Após promover uma política criminosa de separar as pautas dos cortes da educação e da reforma da previdência, as centrais sindicais já prometem trair de novo essa greve geral, chamando a uma paralisação passiva. Porém, nós creditamos que a força da juventude e dos estudantes pode fazer a diferença se dirigida à classe trabalhadora nos locais de trabalho, nas fábricas, escolas, nos transportes e bairros e aos estudantes das universidades privadas, desmascarando o papel das direções das centrais sindicais e da UNE, exigindo a realização de assembleias e medidas concretas de organização aos sindicatos e convocando uma luta comum no dia 14. São necessários todos os esforços da juventude para tentar despertar a classe trabalhadora paralisada pela política das direções das centrais sindicais.

Na UFRJ o DCE, cuja a chapa da Oposição de Esquerda foi recém empossada após ganhar com mais de 70% dos votos, convocou uma assembleia para o dia 11. É necessário que o DCE convoque amplamente essa assembleia para massificá-la.
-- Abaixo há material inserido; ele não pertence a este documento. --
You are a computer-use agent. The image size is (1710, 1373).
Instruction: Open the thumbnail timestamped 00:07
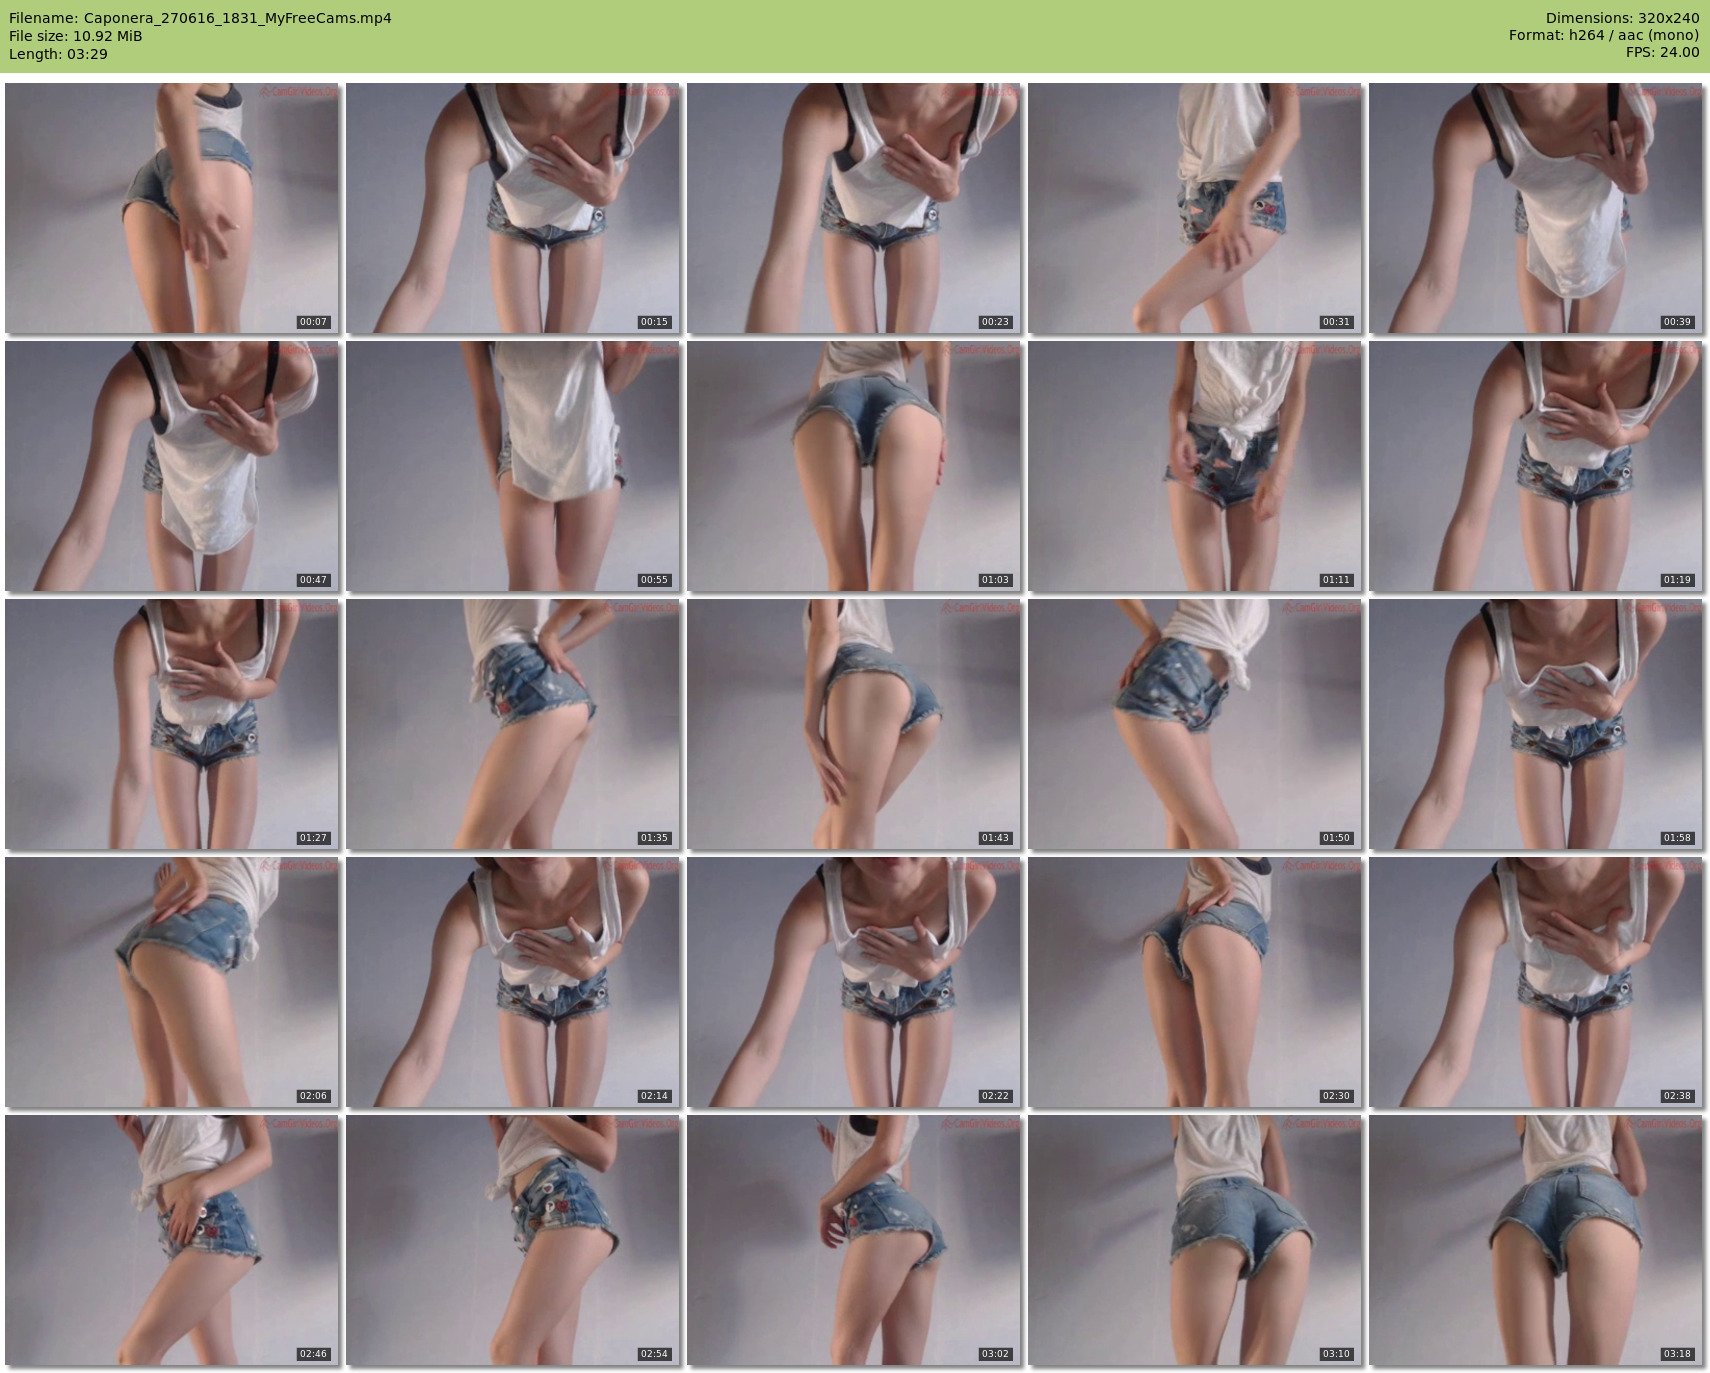tap(171, 207)
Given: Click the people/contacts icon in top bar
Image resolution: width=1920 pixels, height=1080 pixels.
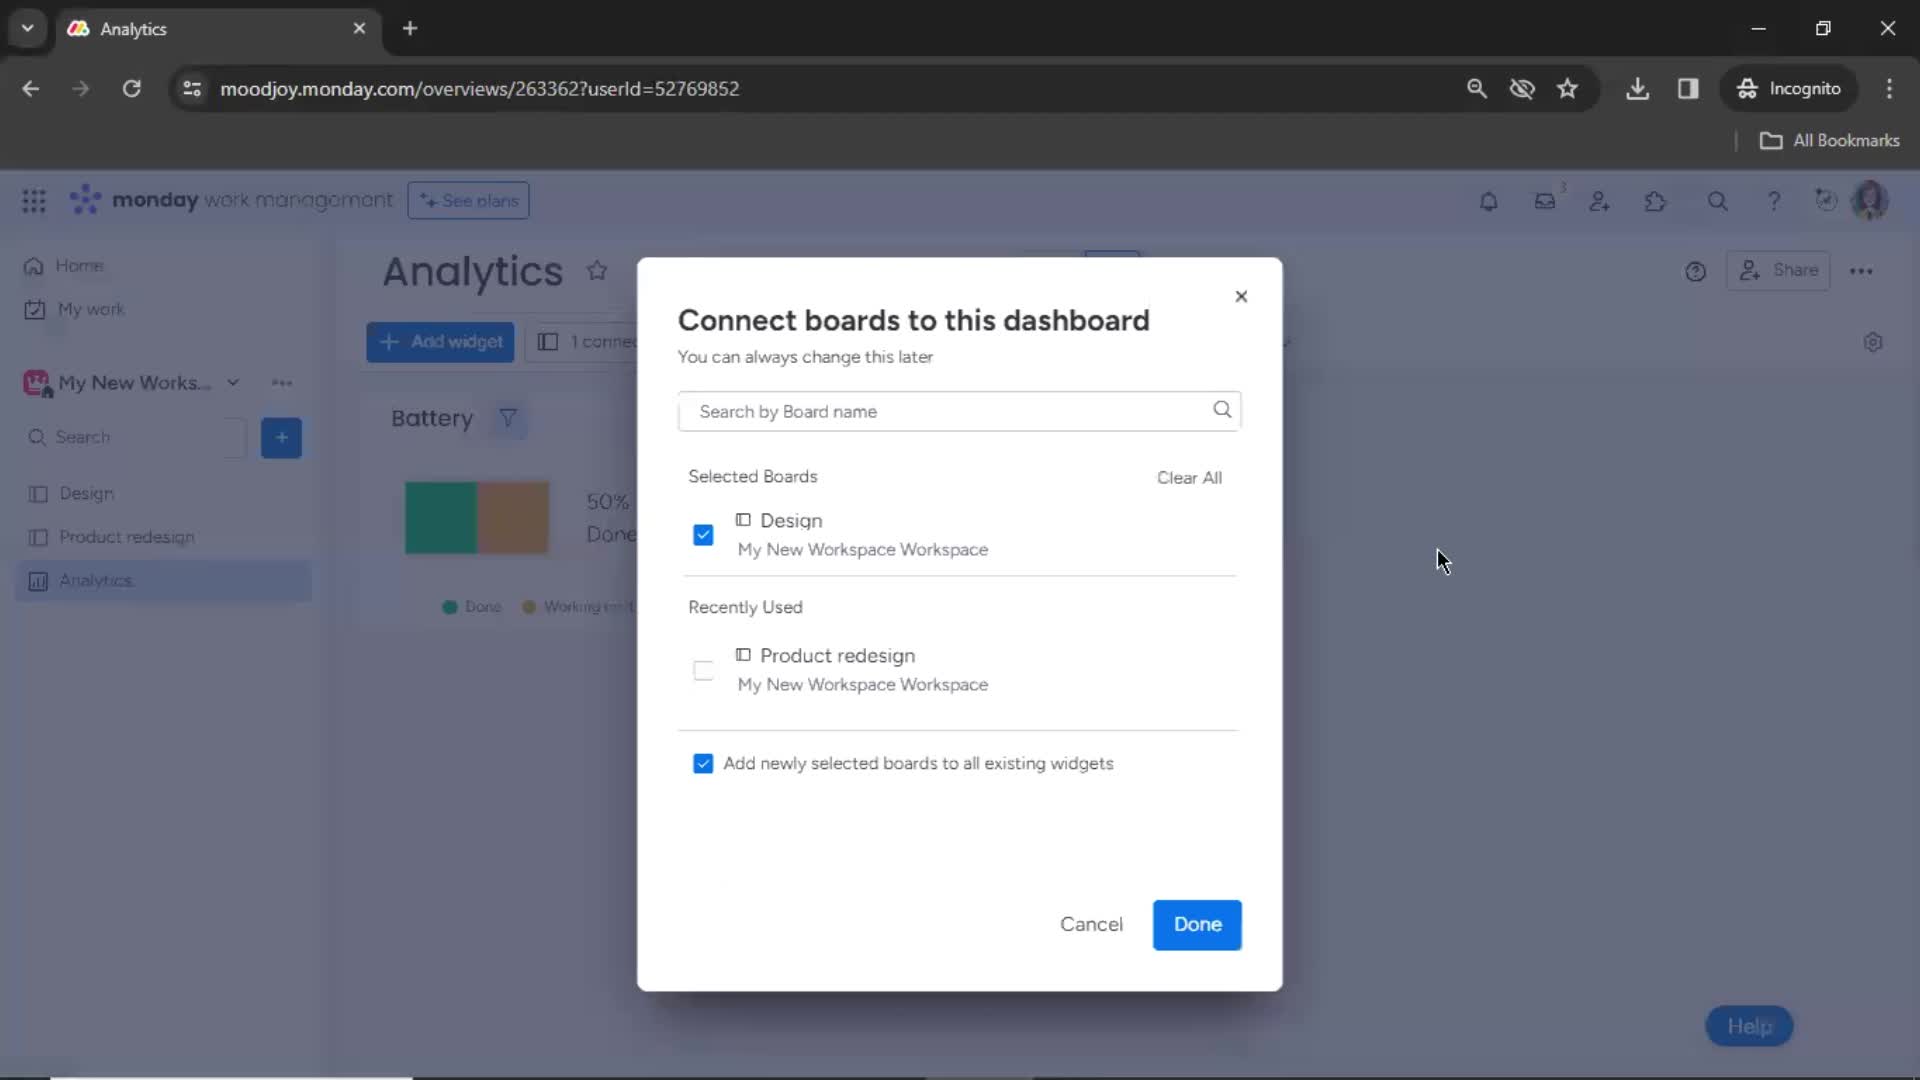Looking at the screenshot, I should pyautogui.click(x=1601, y=200).
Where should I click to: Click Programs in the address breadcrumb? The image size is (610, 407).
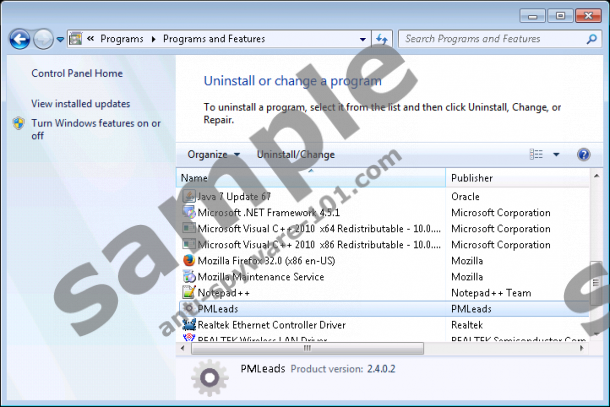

Além disso, há aqui algumas propostas que a Juventude Faísca – Anticapitalista e Revolucionária defende que se possa construir uma forte mobilização no dia 14 capaz de derrubar os planos de ataque de Bolsonaro, Maia, o Centrão e o STF:

- Abaixo a reforma da previdência! Não às tentativas de nos fazer engolir guela abaixo uma reforma mais "light!

- Unificação da luta contra os cortes na educação e a reforma da previdência!

- Por uma paralisação ativa dia 14! Que a AdUFRJ e o SinTUFRJ paralisem e garantam piquetes para paralisar os terceirizados!

- Por um calendário de mobilizações e panfletagens nos locais de trabalho para a juventude poder incendiar a classe trabalhadora!

- Exigir das centrais sindicais e da UNE um Comando Nacional de Delegados de Base, eleitos e revogáveis, para que os trabalhadores e estudantes possam decidir democraticamente sobre os rumos do movimento!

Nesse momento de profundo ataque à universidade e aos direitos dos trabalhadores, também é necessário se armar com um programa que questione profundamente o aspecto da universidade, como o fim do vestibular e por uma universidade a serviço dos trabalhadores! Também é necessário um programa para que os capitalistas paguem pela crise como o não pagamento da dívida pública!